Re: [RFC v4 0/3] Support volatile for anonymous range

From: Minchan Kim
Date: Tue Dec 25 2012 - 22:46:02 EST


Hi Kame,

What are you doing these holiday season? :)
I can't believe you sit down in front of computer.

On Wed, Dec 26, 2012 at 11:37:02AM +0900, Kamezawa Hiroyuki wrote:
> (2012/12/18 15:47), Minchan Kim wrote:
> > This is still RFC because we need more input from user-space
> > people and discussion about interface/reclaim policy of volatile
> > pages and I want to expand this concept to tmpfs volatile range
> > if it is possbile without big performance drop of anonymous volatile
> > rnage (Let's define our term. anon volatile VS tmpfs volatile? John?)
> >
> > NOTE: I didn't consider THP/KSM so for test, you should disable them.
> >
> > I hope more inputs from user-space allocator people and test patch
> > with their allocator because it might need design change of arena
> > management for getting real vaule.
> >
> > Changelog from v4
> >
> > * Add new system call mvolatile/mnovolatile
> > * Add sigbus when user try to access volatile range
> > * Rebased on v3.7
> > * Applied bug fix from John Stultz, Thanks!
> >
> > Changelog from v3
> >
> > * Removing madvise(addr, length, MADV_NOVOLATILE).
> > * add vmstat about the number of discarded volatile pages
> > * discard volatile pages without promotion in reclaim path
> >
> > This is based on v3.7
> >
> > - What's the mvolatile(addr, length)?
> >
> > It's a hint that user deliver to kernel so kernel can *discard*
> > pages in a range anytime.
> >
>
> This can work against both of PRIVATE and SHARED mapping ?

Yes.

>
> What happens at fork() ? VOLATILE ranges are copied ?

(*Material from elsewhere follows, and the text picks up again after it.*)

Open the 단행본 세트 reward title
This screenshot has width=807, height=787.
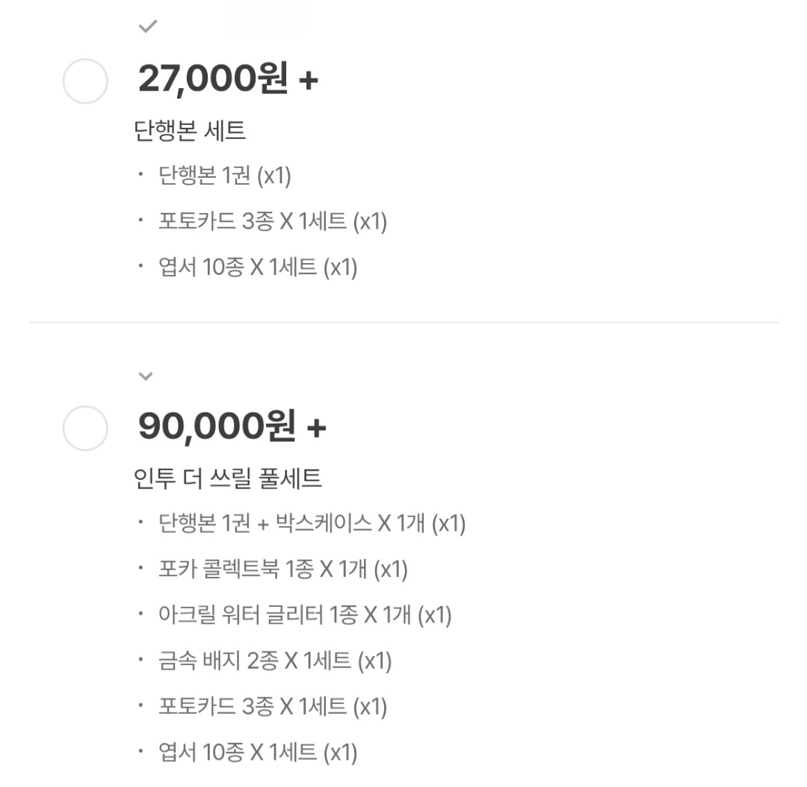pos(190,130)
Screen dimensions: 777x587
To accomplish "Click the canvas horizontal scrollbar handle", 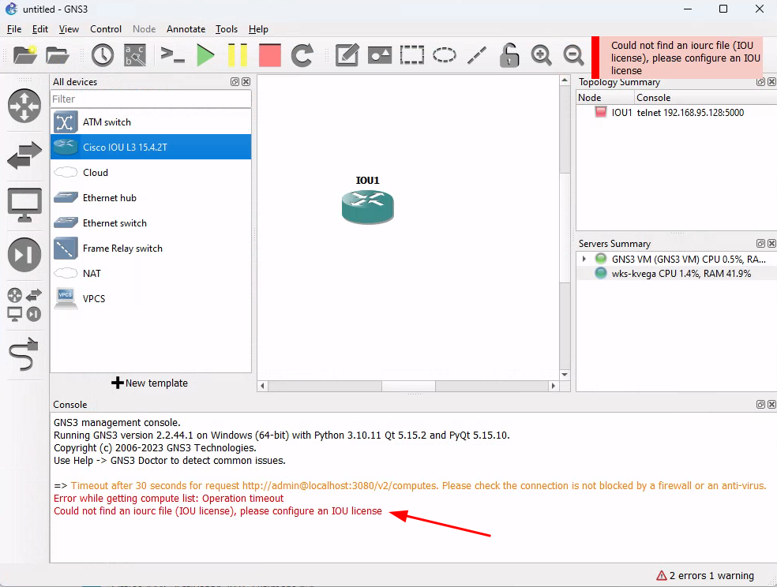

Just child vma would have a VM_VOLATILE flag.
If a page is shared like above, the page could be discarded only when
all vmas pointing to the page are VM_VOLATILE.

>
>
> > - What happens if user access page(ie, virtual address) discarded
> > by kernel?
> >
> > The user can encounter SIGBUS.
> >
> > - What should user do for avoding SIGBUS?
> > He should call mnovolatie(addr, length) before accessing the range
> > which was called by mvolatile.
> >
> Will mnovolatile() return whether the range is discarded or not ?

Absolutely.

>
> What the user should do in signal handler ?

It depends on usecase.
Please read John's mail. http://lwn.net/Articles/518130/
Quote from the link
"
But one interesting new tweak on this design, suggested by the Taras
Glek and others at Mozilla, is as follows:

Instead of leaving volatile data access as being undefined , when
accessing volatile data, either the data expected will be returned
if it has not been purged, or the application will get a SIGBUS when
it accesses volatile data that has been purged.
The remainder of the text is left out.